Orthopedic follow-up:

  • Long leg splint with ice, elevation, and nonweight-bearing status of affected joint
PEARLS AND PITFALLS
  • Consider popliteal artery injury with high-energy mechanisms of injury
  • Lipohemarthrosis (blood and fat globules) on arthrocentesis, is pathognomonic for intra-articular knee fracture
  • Tibial plateau fractures, Segond fractures, and Salter–Harris 1 fractures are easily missed on plain knee radiographs
ADDITIONAL READING
  • Berkson EM, Virkus WW. High-energy tibial plateau fractures.
    J Am Acad Orthop Surg.
    2006;14(1):20–31.
  • Fields KB, Eiff P, Grayzel J. Proximal tibial fractures in adults.
    UpToDate.com
    . Nov 2012.
  • Patrick B, et al. Towards evidence based emergency medicine: PRIVATE best BETs from the Manchester Royal Infirmary. BET1: Predicting the need for knee radiography in the emergency department: Ottawa or Pittsburgh rule?
    Emerg Med J.
    2012;29:77–78.
  • Skaggs DL, Friend L, Alman B, et al.

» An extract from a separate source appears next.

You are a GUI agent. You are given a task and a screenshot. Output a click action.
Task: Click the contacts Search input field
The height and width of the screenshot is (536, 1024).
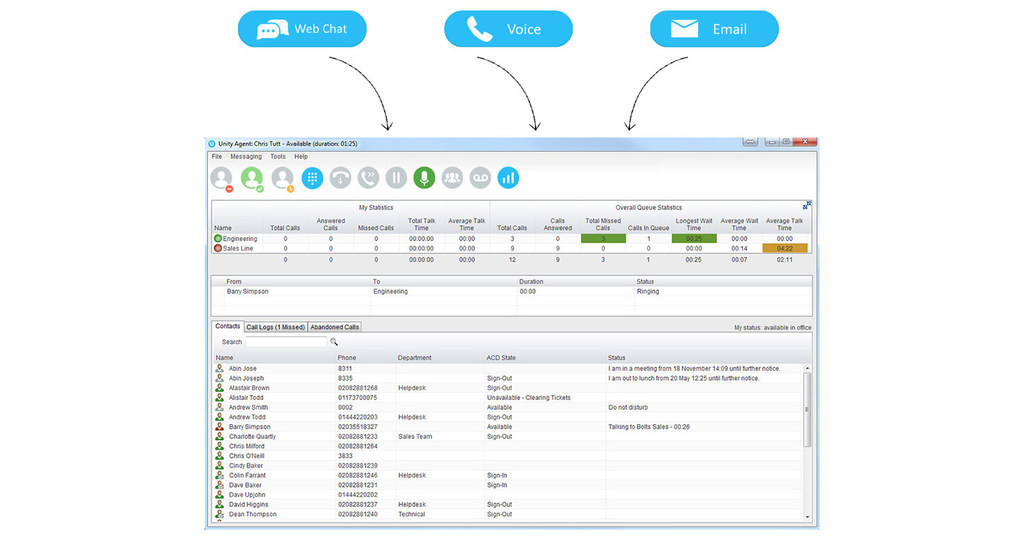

The effect of surgical delay on acute infection following 554 open fractures in children.
    J Bone Joint Surg Am.
    2005;87(1):8–12.
  • Yao K, Haque T. The Ottawa knee rules – a useful clinical decision tool.
    Aust Fam Physician.
    2012;41(4):223–224.
  • Zeltser DW, Leopold SS. Classifications in brief: Schatzker classification of tibial plateau fractures.
    Clin Orthop Relat Res.
    2013;471:371–374.
CODES
ICD9
  • 823.00 Closed fracture of upper end of tibia alone
  • 823.10 Open fracture of upper end of tibia alone
ICD10
  • S82.143A Displaced bicondylar fracture of unsp tibia, init
  • S82.143B Displaced bicondylar fx unsp tibia, init for opn fx type I/2
  • S82.146A Nondisplaced bicondylar fracture of unsp tibia, init
TIBIAL/FIBULAR SHAFT FRACTURE
Stephen R. Hayden
BASICS
DESCRIPTION
Fracture Description

Tibia

  • 80% have associated fibular fractures
  • Open (24% are open) vs. closed
  • Extent of soft tissue damage
  • Gustilo–Anderson classification of open fractures:
    • Type I:
      • Wound <1 cm
      • Little soft tissue damage
      • No crush injury
    • Type II:
      • Wound >1 cm
      • Moderate soft tissue damage
      • Little or no devitalized soft tissue
    • Type III—severe soft tissue injury:
      • A—adequate soft tissue coverage of bone
      • B—tissue loss/periosteal stripping
      • C—neurovascular injury requiring surgery
  • Anatomic location:
    • Proximal, middle, or distal 3rd
    • Articular extension
  • Displacement
  • Degree of shortening
  • Angulation
  • Configuration:
    • Spiral, transverse, or oblique
    • Comminuted, with butterfly fragment or multiple fragments

Fibula

  • Proximal:
    • Associated with peroneal nerve injury
    • Disruption of ankle syndesmosis (Maisonneuve fracture)
  • Middle
  • Distal
Pediatric Considerations
  • 3rd most common long bone fracture in children
  • 2nd most common long bone fracture in nonaccidental trauma (usually apophyseal or metaphyseal corner)
  • Nonphyseal fracture patterns:
    • Compression (torus): Distal metaphysis
    • Incomplete tension–compression (greenstick)
    • Plastic/bowing deformity of fibula may occur.
    • Complete fractures
  • Physeal fracture patterns:
    • Tibial shaft fractures may extend to the physis in Salter–Harris II pattern.